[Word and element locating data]
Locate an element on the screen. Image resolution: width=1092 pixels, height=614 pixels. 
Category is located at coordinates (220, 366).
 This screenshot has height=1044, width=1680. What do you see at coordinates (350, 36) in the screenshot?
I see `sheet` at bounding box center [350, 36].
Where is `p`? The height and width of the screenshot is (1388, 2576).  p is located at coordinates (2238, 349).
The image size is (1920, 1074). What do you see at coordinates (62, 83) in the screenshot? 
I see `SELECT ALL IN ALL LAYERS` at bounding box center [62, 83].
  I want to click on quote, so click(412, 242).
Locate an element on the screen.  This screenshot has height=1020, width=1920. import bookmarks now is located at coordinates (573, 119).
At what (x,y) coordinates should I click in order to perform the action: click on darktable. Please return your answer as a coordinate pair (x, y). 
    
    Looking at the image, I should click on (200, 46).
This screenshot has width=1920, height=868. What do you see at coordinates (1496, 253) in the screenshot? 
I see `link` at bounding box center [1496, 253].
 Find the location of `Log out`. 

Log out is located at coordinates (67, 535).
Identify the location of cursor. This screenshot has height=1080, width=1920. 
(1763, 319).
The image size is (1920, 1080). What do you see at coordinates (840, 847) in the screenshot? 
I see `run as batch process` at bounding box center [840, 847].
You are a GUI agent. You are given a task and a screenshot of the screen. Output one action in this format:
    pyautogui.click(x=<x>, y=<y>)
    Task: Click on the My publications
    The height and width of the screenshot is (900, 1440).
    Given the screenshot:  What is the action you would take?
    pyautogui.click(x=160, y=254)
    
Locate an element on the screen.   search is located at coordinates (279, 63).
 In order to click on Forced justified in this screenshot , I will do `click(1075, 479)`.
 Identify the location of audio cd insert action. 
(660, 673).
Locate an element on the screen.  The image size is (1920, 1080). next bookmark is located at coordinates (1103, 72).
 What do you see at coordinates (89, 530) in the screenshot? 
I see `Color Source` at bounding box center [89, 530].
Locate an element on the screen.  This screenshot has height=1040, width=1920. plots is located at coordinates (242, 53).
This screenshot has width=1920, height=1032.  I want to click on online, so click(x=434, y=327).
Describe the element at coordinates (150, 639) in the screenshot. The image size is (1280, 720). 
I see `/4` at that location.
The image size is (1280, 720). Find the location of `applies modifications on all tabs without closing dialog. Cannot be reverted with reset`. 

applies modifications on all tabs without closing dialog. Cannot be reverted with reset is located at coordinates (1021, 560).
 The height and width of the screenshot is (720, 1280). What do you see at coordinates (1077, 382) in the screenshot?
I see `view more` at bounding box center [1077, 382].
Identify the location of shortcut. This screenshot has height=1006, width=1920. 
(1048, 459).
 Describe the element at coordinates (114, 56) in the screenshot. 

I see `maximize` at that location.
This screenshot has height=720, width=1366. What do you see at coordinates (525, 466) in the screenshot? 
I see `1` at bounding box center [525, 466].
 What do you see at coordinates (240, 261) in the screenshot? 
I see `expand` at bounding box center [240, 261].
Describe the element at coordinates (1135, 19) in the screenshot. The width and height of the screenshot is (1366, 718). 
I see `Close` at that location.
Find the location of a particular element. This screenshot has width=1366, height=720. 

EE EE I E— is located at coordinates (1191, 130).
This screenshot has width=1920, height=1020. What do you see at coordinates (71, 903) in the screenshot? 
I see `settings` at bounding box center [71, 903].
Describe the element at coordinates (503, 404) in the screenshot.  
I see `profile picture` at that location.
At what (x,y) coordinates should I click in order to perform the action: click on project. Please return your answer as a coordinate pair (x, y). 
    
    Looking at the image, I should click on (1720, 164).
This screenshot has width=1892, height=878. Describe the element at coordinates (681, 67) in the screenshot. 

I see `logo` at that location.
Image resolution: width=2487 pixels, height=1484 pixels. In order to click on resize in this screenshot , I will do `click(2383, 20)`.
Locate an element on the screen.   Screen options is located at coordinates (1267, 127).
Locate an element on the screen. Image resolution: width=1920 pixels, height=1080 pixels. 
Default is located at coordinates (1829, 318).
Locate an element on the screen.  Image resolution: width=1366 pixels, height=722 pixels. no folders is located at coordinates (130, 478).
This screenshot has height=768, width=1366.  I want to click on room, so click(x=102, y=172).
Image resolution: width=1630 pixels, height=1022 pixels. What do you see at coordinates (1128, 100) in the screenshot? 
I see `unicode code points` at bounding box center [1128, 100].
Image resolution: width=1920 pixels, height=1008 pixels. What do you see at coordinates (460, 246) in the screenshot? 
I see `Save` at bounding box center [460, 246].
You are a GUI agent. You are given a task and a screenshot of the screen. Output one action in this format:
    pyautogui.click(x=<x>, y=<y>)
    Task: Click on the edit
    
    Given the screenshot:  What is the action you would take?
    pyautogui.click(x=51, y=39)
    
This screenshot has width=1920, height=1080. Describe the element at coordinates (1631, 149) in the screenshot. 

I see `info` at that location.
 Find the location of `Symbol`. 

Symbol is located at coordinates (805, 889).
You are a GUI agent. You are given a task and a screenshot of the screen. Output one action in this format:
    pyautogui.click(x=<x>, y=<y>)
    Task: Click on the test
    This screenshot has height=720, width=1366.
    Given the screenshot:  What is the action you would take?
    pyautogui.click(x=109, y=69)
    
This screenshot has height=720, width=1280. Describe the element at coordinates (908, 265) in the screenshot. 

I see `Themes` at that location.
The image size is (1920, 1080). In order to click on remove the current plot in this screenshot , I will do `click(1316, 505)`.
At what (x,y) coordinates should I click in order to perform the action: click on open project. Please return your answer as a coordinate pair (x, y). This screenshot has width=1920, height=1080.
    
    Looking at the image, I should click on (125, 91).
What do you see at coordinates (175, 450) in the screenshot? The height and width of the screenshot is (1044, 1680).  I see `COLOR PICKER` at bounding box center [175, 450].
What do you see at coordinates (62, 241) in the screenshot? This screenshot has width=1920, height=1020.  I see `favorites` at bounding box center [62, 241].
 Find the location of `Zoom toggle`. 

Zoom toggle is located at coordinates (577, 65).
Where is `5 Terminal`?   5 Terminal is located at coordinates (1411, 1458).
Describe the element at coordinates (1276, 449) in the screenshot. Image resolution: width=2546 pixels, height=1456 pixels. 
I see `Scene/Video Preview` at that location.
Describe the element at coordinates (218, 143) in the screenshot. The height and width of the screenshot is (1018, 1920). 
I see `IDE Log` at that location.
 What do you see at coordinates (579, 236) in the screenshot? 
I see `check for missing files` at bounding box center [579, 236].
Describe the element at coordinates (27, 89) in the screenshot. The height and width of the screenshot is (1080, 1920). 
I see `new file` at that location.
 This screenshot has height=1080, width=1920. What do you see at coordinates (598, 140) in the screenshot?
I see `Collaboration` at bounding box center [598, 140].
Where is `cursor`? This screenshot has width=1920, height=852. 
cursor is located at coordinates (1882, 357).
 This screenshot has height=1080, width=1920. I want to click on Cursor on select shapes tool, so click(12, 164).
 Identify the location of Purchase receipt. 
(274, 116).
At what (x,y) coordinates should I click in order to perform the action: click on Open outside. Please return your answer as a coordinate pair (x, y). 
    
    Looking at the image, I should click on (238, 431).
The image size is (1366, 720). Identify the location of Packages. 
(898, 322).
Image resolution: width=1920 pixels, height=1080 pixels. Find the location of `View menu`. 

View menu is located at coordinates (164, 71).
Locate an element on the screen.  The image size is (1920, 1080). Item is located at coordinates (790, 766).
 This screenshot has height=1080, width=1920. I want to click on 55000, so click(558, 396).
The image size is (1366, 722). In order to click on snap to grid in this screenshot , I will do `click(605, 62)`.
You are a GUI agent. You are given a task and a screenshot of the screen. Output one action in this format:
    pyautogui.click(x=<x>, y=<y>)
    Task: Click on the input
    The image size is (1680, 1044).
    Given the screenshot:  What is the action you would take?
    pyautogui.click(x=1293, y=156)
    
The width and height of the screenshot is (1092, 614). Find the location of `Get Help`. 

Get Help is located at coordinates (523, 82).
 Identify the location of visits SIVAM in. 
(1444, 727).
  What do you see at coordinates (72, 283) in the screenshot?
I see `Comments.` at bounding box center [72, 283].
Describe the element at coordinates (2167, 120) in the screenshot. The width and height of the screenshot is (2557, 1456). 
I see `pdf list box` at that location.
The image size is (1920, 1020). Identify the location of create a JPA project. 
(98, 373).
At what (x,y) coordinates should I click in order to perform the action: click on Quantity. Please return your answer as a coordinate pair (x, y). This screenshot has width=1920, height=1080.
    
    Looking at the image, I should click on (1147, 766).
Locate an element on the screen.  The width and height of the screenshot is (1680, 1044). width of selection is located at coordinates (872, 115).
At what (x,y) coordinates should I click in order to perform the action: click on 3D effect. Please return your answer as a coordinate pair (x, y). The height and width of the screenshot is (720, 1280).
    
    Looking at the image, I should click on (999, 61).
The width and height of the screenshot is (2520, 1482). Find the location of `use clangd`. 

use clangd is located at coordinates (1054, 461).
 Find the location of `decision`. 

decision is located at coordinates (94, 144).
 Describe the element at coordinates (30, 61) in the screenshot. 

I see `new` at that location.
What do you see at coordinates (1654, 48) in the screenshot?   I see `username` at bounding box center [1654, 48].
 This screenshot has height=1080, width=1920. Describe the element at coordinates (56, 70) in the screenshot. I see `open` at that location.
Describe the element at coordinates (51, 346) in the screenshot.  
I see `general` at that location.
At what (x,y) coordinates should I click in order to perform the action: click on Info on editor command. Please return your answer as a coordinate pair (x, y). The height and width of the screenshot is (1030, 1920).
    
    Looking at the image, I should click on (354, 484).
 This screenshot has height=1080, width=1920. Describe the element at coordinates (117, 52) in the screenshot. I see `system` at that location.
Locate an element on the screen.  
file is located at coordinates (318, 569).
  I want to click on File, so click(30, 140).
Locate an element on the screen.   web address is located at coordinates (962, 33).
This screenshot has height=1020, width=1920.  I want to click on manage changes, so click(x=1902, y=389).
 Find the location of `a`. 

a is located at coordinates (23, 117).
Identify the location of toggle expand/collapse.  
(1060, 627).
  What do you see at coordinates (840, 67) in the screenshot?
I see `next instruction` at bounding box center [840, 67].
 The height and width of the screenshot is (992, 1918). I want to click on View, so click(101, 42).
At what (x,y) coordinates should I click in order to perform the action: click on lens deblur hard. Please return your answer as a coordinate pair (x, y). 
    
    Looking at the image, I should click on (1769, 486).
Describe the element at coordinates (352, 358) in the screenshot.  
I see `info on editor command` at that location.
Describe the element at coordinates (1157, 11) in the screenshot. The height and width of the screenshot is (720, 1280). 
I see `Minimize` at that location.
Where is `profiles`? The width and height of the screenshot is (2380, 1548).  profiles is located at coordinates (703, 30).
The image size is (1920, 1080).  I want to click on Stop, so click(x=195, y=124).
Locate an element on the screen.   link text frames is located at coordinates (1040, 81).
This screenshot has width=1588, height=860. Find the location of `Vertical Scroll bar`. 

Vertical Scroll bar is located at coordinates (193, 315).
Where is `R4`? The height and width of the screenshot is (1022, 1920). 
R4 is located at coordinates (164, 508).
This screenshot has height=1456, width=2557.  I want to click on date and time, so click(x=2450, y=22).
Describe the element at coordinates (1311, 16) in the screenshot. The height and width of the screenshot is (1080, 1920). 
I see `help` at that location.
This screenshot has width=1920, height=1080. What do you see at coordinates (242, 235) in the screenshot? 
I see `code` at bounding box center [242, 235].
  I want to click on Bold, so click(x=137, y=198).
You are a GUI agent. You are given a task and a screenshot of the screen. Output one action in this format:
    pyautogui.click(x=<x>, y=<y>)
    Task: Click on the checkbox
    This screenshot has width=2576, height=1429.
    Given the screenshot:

_JOB_: Please copy the lines from the records above word for word, beginning at the line that contains "Describe the element at coordinates (27, 89)" and stopping after the line that contains "This screenshot has height=1080, width=1920. What".

_REPLY_:
Describe the element at coordinates (27, 89) in the screenshot. The height and width of the screenshot is (1080, 1920). 
I see `new file` at that location.
 This screenshot has height=1080, width=1920. What do you see at coordinates (598, 140) in the screenshot?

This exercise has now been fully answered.